How can we trust anything Sen. Jeff Klein, IDC say?

Posted

(re: “Rogue Democrats disband, but some question motives,” April 12)

Now that there is a supposed agreement to unite the Democrats in the New York state senate, the apologists for Jeff Klein’s Independent Democratic Conference claim there is no need for Democratic primary challenges to IDC members, since the IDC has been dissolved. 

Can we have confidence the agreement will hold up?

Well, there is no enforcement provision in the agreement. If an IDC member wins a primary, there is absolutely nothing preventing that member from again leaving the Democrats the day after the primary, or on the first day the new legislature convenes.

Let’s look at the record. In 2014, a previous unity agreement was negotiated by Bill de Blasio.
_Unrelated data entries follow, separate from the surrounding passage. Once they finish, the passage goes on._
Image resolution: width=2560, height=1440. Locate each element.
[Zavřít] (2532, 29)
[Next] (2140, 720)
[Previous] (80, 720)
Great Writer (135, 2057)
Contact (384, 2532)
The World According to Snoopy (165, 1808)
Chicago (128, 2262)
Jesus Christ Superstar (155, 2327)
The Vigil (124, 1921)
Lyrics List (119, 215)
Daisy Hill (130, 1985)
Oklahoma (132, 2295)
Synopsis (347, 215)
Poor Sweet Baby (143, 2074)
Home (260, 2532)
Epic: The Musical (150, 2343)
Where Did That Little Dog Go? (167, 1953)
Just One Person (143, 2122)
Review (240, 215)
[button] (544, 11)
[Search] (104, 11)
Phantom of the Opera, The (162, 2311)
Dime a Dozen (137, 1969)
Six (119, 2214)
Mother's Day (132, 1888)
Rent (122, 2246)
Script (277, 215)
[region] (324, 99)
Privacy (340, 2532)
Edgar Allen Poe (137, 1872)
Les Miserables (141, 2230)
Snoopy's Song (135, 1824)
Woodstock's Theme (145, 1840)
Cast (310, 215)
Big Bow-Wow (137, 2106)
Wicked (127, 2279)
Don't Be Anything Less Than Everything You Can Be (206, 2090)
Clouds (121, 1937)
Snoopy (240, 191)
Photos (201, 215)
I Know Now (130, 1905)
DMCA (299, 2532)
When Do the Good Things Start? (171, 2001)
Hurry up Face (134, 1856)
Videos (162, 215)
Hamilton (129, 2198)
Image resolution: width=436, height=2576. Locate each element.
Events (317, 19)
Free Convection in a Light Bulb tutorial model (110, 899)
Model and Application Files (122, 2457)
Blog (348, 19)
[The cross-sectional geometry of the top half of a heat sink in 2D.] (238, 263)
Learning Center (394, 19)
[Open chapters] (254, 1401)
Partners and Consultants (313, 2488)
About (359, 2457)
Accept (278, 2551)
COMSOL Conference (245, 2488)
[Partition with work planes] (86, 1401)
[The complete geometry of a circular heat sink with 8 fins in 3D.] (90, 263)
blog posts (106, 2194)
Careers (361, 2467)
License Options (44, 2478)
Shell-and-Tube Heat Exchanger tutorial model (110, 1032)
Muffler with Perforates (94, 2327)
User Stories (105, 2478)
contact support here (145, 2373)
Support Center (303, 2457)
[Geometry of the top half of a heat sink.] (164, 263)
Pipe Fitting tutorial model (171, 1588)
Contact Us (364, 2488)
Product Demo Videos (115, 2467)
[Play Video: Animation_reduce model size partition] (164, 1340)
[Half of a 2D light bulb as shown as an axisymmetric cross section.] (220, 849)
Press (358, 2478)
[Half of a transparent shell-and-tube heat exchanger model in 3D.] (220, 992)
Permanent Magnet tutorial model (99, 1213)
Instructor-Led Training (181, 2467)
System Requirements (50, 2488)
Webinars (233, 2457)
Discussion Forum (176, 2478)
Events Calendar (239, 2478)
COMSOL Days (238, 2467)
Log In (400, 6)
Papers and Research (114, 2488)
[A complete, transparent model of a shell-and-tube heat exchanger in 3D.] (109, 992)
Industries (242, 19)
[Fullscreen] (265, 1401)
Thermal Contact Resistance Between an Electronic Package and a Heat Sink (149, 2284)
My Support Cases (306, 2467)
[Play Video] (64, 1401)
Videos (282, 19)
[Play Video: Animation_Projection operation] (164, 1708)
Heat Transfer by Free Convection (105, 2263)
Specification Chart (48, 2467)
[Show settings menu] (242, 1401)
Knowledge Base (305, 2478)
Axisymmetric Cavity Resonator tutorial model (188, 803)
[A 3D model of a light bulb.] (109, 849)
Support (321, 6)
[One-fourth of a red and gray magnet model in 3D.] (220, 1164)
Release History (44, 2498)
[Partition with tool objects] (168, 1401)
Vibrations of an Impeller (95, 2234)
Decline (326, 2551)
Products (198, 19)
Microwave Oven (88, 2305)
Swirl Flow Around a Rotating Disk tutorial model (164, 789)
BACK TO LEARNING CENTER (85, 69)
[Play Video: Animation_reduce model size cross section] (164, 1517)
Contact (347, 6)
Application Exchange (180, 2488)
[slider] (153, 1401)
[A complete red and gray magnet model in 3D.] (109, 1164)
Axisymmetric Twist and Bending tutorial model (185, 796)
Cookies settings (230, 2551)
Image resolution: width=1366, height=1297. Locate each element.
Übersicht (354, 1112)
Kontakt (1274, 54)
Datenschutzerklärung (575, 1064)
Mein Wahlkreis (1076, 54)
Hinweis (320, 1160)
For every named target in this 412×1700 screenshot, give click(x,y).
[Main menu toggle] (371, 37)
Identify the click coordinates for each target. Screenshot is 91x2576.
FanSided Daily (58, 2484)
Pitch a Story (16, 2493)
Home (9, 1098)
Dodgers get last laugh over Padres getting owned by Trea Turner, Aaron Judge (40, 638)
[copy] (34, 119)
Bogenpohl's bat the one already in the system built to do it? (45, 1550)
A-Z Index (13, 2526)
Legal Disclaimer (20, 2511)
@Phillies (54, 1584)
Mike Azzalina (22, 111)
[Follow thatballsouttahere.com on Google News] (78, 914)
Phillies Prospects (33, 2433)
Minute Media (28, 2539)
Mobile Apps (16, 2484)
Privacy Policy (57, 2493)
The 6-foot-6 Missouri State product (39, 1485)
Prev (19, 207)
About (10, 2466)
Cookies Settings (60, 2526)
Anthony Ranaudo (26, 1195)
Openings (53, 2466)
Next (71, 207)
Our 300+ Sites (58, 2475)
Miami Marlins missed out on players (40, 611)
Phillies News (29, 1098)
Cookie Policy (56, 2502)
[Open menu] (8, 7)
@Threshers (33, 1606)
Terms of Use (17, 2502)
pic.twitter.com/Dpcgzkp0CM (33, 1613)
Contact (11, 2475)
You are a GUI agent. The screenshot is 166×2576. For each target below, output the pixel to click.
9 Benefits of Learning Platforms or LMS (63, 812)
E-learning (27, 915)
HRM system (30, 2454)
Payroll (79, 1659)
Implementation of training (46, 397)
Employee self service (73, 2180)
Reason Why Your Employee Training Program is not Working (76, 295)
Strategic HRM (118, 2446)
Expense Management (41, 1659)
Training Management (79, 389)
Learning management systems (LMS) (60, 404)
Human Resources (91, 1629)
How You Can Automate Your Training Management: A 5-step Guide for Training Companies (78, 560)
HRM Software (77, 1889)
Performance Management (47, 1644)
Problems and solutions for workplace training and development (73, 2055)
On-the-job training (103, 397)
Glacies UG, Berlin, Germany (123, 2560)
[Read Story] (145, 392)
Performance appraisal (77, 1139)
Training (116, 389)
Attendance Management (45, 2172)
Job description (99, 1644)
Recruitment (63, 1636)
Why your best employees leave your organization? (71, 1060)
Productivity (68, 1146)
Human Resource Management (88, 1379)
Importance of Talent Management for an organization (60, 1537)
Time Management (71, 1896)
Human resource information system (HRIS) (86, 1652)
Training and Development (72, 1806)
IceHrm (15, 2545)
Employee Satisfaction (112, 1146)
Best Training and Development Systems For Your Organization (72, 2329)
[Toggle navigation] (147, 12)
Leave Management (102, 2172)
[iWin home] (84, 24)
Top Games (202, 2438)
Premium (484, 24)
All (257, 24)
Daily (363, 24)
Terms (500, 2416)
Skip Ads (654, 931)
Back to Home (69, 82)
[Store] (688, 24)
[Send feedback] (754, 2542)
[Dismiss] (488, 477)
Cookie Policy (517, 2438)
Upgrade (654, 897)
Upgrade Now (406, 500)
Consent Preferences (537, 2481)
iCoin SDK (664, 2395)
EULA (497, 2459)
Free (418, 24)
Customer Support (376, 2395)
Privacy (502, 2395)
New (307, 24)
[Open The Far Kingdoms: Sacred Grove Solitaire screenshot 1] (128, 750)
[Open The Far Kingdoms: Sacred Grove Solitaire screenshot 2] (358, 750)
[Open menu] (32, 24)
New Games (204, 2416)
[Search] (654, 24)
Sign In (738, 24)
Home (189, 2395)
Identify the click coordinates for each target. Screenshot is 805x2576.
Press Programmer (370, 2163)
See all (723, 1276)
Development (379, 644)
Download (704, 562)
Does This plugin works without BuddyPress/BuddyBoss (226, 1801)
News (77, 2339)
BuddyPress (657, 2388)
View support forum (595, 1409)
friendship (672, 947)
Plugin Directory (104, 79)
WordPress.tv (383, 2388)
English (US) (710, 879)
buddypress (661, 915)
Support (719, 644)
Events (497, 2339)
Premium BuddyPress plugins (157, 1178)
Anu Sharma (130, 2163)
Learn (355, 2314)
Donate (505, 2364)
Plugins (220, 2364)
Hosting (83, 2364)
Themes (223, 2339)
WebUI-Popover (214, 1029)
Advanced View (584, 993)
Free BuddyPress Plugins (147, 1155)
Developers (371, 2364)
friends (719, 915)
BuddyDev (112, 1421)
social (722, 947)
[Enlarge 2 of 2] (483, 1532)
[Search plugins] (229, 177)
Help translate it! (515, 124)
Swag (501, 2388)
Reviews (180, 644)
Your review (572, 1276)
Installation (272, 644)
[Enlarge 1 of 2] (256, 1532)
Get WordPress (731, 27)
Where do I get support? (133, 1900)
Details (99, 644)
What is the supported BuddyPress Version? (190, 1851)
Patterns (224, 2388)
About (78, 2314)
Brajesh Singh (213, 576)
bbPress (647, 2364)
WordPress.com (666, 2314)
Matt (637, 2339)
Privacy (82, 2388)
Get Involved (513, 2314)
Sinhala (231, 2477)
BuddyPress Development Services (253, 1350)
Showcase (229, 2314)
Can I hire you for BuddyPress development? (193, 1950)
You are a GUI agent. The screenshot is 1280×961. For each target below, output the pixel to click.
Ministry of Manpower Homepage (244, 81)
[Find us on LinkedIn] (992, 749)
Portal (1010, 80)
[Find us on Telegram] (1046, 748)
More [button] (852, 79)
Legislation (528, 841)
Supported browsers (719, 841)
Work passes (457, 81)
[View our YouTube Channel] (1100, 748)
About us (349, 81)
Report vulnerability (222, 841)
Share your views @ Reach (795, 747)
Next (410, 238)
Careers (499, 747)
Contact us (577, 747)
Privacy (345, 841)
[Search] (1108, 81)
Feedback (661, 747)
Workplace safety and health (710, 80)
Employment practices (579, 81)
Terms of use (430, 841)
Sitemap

It was broken by the IDC. They did not unite.

This new agreement replaces a previous version which was supposed to come after the special elections take place on April 24. A key provision of that accord was that the leader of the Democrats, Andrea Stewart-Cousins, was to be included in the budget negotiations with Jeff Klein. 

It never happened, and Klein did not speak out against her exclusion.

The new agreement has already been violated. The IDC said they are now dissolved, but after they claim to have disbanded, they held a pricey fundraiser for themselves. They are not giving the funds they raised to the Democratic State Senate Campaign Committee. 

If the group no longer exists, why is it raising funds for itself?

Can we trust Jeff Klein to be honest with us? Well, in the past, Jeff Klein never warned prospective voters that, although he was running as a Democrat, he planned to violate one of the oldest norms in American government and voted to put the Republicans in charge of the senate instead of his own party.

An honest campaign commercial featuring that bit of news would have lost him a lot of primary votes. 

If your first action when the legislature convenes is going to be putting the Republicans in charge, wouldn’t the honest thing be to simply run as a Republican rather than a Democrat?

Then there are all those people who cared enough about an issue that they contacted Sen. Klein to advocate for a bull by phoning his office, or by sending him a letter, or an email, or by gathering together with others to meet with him. Such folks were frequently told Klein supported their bill — maybe even would sign on as a co-sponsor.

They were never told that their bill had absolutely no chance of passing, because Klein and the IDC voted to make Republican John Flanagan the majority leader of the senate, and Flanagan was going to make sure that bill you care about so much would never get a vote, so it can never become the law.

If you have taken an action which makes it impossible to pass a bill, wouldn’t the honest thing be to tell that to those advocating for that bill?

Can we trust Jeff Klein? Can we have confidence this agreement will hold up?

The author is a member of Concerned Citizens for Change.